⁸⁹Zr-3,2-HOPO-mesothelin antibody PET imaging reflects tumor uptake of mesothelin targeted ²²⁷Th-conjugate therapy in mice

Abstract

Rationale: Mesothelin targeted thorium-227 conjugate (²²⁷Th-MSLN) is a novel targeted alpha therapy developed to treat mesothelin overexpressing cancers. We radiolabeled the same antibody-chelator conjugate with zirconium-89 (⁸⁹Zr-MSLN) to evaluate if positron emission tomography (PET) imaging with ⁸⁹Zr-MSLN matches with ²²⁷Th-MSLN tumor uptake, biodistribution, and antitumor activity. Experimental design: Serial PET imaging with protein doses of 4, 20, or 40 μg ⁸⁹Zr-MSLN and ⁸⁹Zr-control was performed up to 168 h post tracer injection (pi) in high (HT29-MSLN) and low (BxPc3) mesothelin expressing human tumor-bearing nude mice. ⁸⁹Zr-MSLN and ²²⁷Th-MSLN ex vivo tumor uptake and biodistribution were compared at 6 time-points in HT29-MSLN and in medium mesothelin expressing (OVCAR-3) tumor-bearing mice. ⁸⁹Zr-MSLN PET imaging was performed before ²²⁷Th-MSLN treatment in HT29-MSLN and BxPc3 tumor-bearing mice.

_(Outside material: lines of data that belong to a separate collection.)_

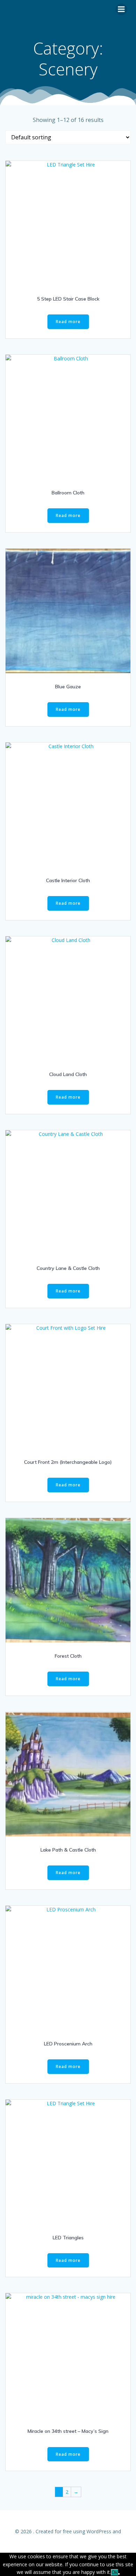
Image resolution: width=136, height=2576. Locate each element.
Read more (68, 322)
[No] (119, 2574)
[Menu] (121, 9)
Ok (115, 2572)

Results: ⁸⁹Zr-MSLN PET imaging showed mean standardized uptake value (SUVmean) in HT29-MSLN tumors of 2.2 ± 0.5. Ex vivo tumor uptake was 10.6% ± 2.4% injected dose per gram (%ID/g) at 168 h. ⁸⁹Zr-MSLN tumor uptake was higher than uptake of ⁸⁹Zr-control (P = 0.0043). ⁸⁹Zr-MSLN and ²²⁷Th-MSLN showed comparable tumor uptake and biodistribution in OVCAR-3 and HT29-MSLN tumor-bearing mice. SUVmean was 1.8-fold higher in HT29-MSLN than in BxPc3 tumors, matching with stronger ²²⁷Th-MSLN antitumor activity. Conclusion: ⁸⁹Zr-MSLN PET imaging reflected mesothelin expression and matched with ²²⁷Th-MSLN tumor uptake, biodistribution, and antitumor activity. Our data support the clinical exploration of ⁸⁹Zr-MSLN PET imaging together with ²²⁷Th-MSLN therapy, both using the same antibody-chelator conjugate.